> WORK ITEM:
Write the listing below out again exactly, dropping the images.

> RECORDS TO USE:
---

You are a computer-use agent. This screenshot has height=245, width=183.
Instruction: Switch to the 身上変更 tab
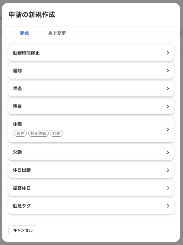coord(57,33)
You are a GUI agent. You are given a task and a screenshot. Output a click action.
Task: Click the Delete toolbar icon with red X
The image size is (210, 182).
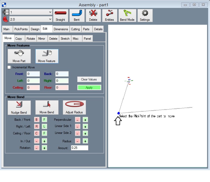pos(93,16)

---

> RESPONSE TO THIS TASK:
You are a computer-use agent. This screenshot has height=245, width=183.
Instruction: Switch to the 身上変更 tab
coord(57,33)
You are a GUI agent. You are given a task and a screenshot. Output a click action.
Task: Click the Delete toolbar icon with red X
The image size is (210, 182).
pos(93,16)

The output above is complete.